Rewrite each line of the listing below as a row in a Markdown table with two columns, No. and Line, numbering the rows in order and skipping blank lines. Leave the pictures out of the table.

- **PROVIDED DATA**

◆ ◆ ◆ ◆

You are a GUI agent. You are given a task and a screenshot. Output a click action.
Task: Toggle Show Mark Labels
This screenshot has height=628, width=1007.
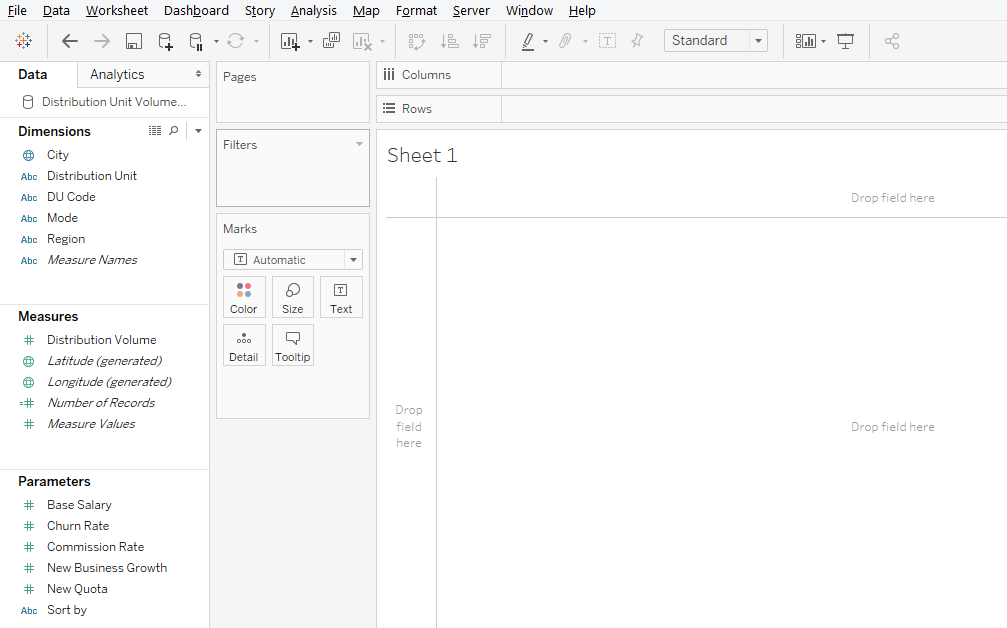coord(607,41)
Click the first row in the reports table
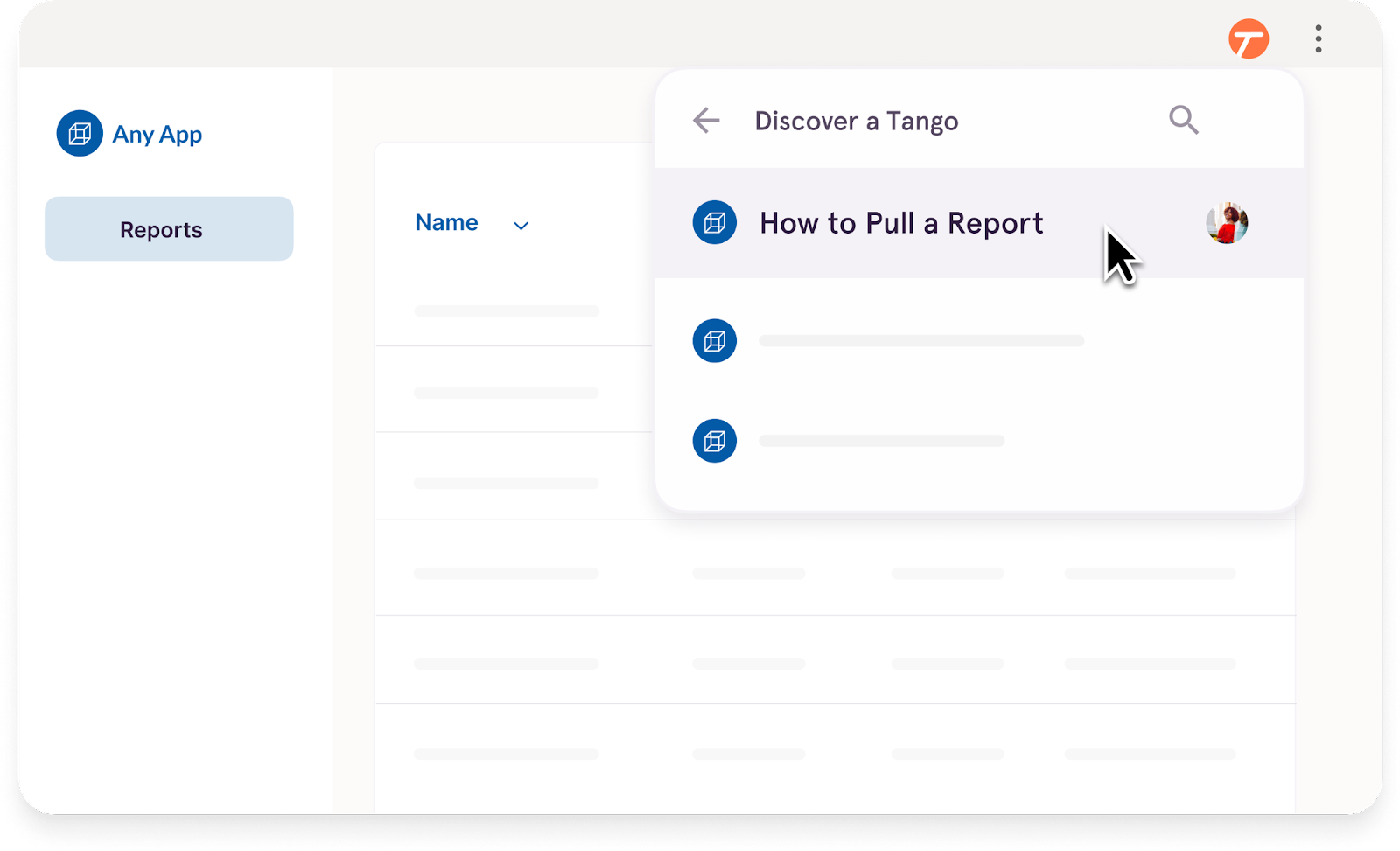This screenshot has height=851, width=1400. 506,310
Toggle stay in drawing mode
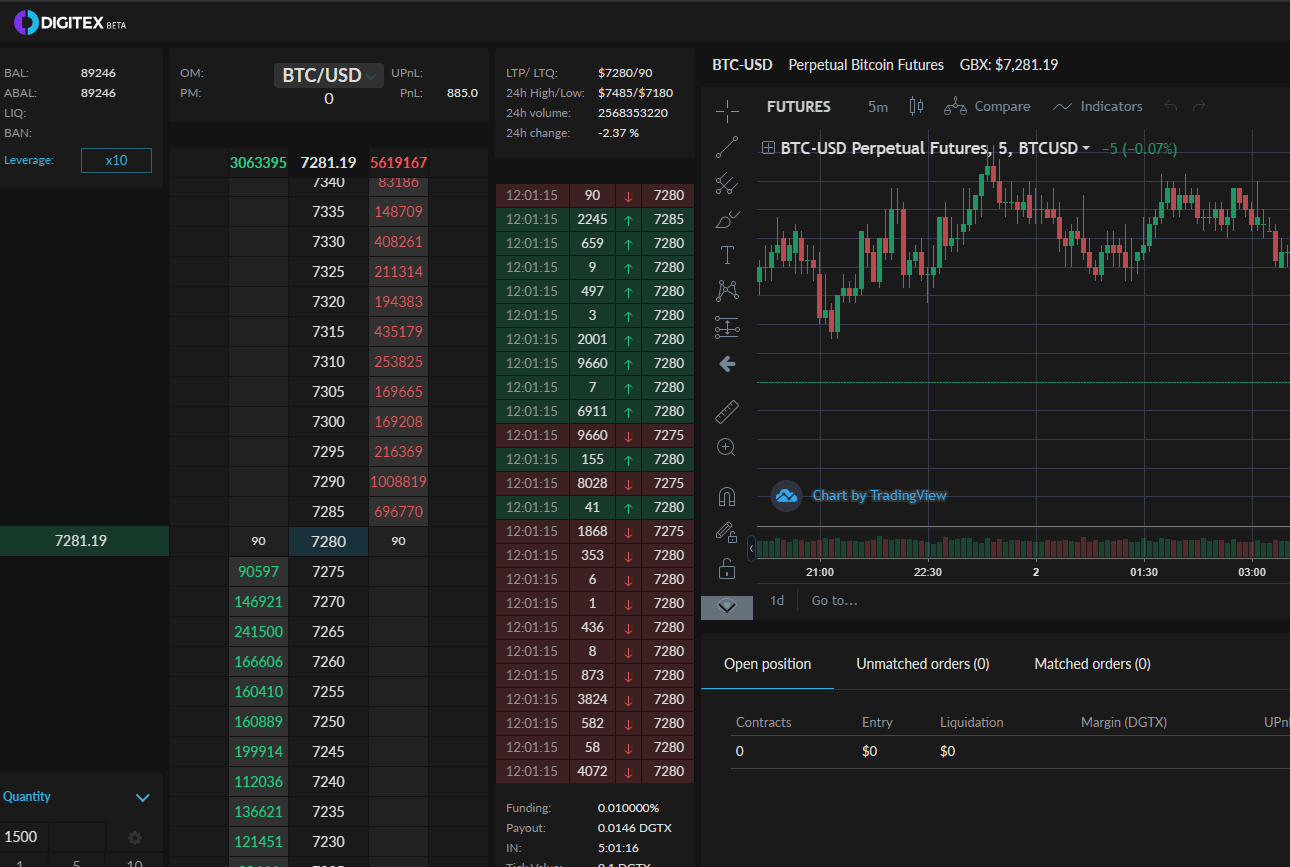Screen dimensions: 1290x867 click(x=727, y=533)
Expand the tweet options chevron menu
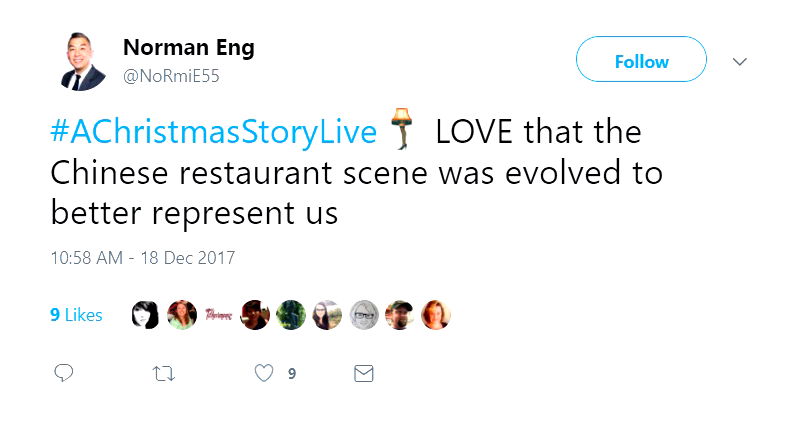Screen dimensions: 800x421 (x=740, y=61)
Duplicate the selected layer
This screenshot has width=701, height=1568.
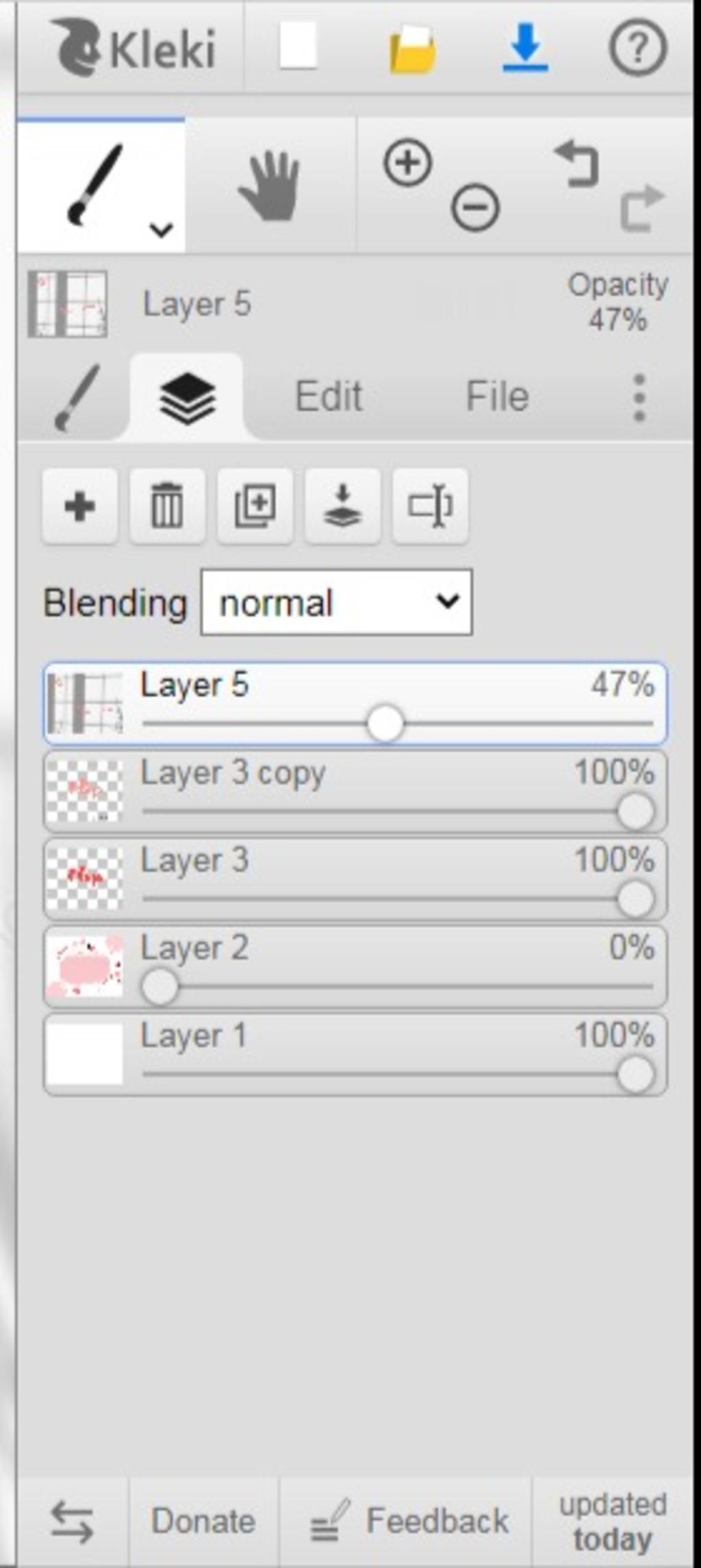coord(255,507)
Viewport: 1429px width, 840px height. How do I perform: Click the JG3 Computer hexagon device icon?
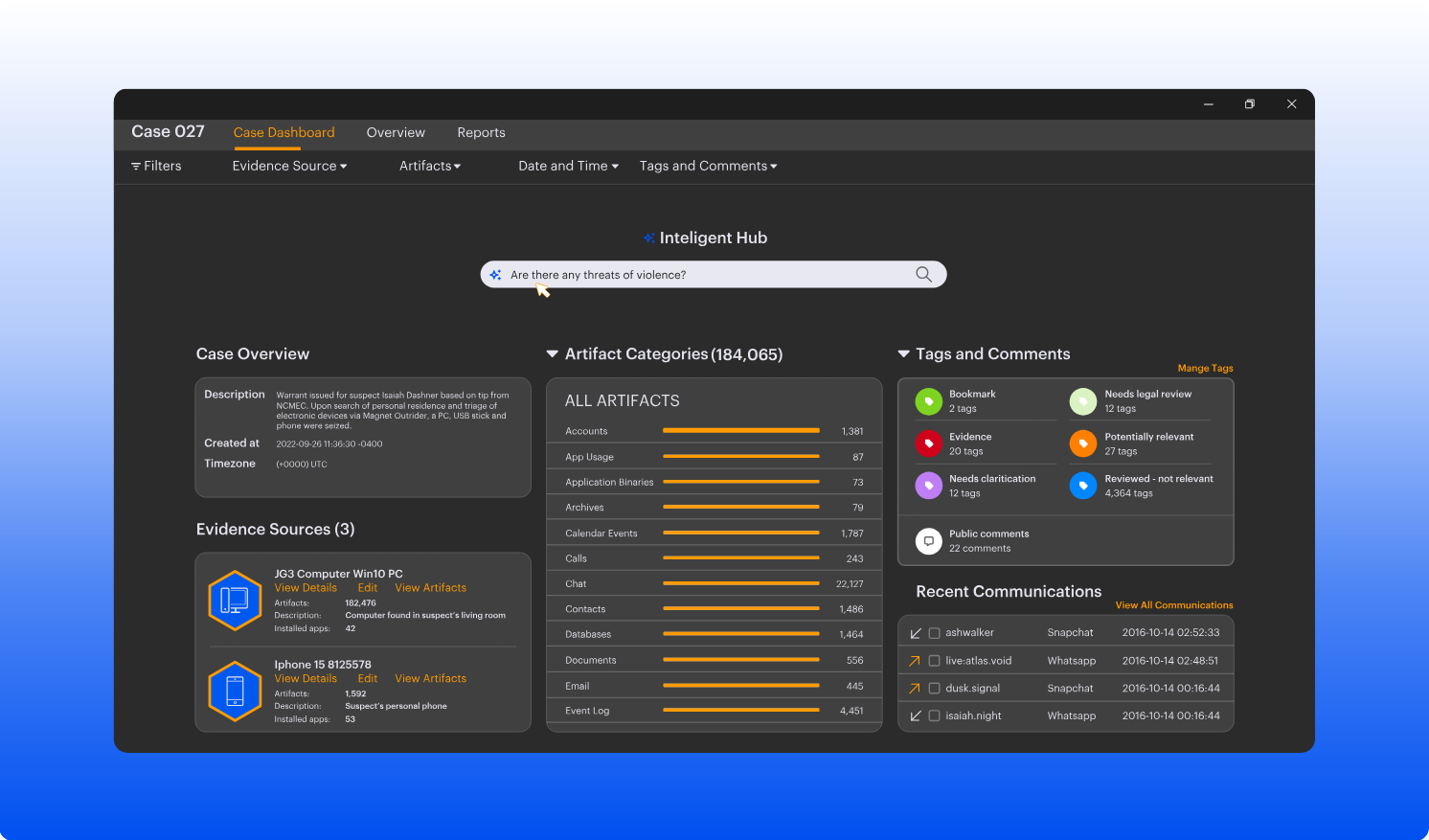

◆ ◆ ◆ ◆

- **ANSWER FOR THE TASK**
| No. | Line |
|---|---|
| 1 | You are a GUI agent. You are given a task and a screenshot. Output a click action. |
| 2 | Task: Toggle Show Mark Labels |
| 3 | This screenshot has height=628, width=1007. |
| 4 | coord(607,41) |
| 5 | Click the first row in the reports table |
| 6 | This screenshot has height=851, width=1400. 506,310 |
| 7 | Toggle stay in drawing mode |
| 8 | Screen dimensions: 1290x867 click(x=727, y=533) |
| 9 | Expand the tweet options chevron menu |
| 10 | Screen dimensions: 800x421 (x=740, y=61) |
| 11 | Duplicate the selected layer |
| 12 | This screenshot has width=701, height=1568. |
| 13 | coord(255,507) |
| 14 | Viewport: 1429px width, 840px height. How do I perform: Click the JG3 Computer hexagon device icon? |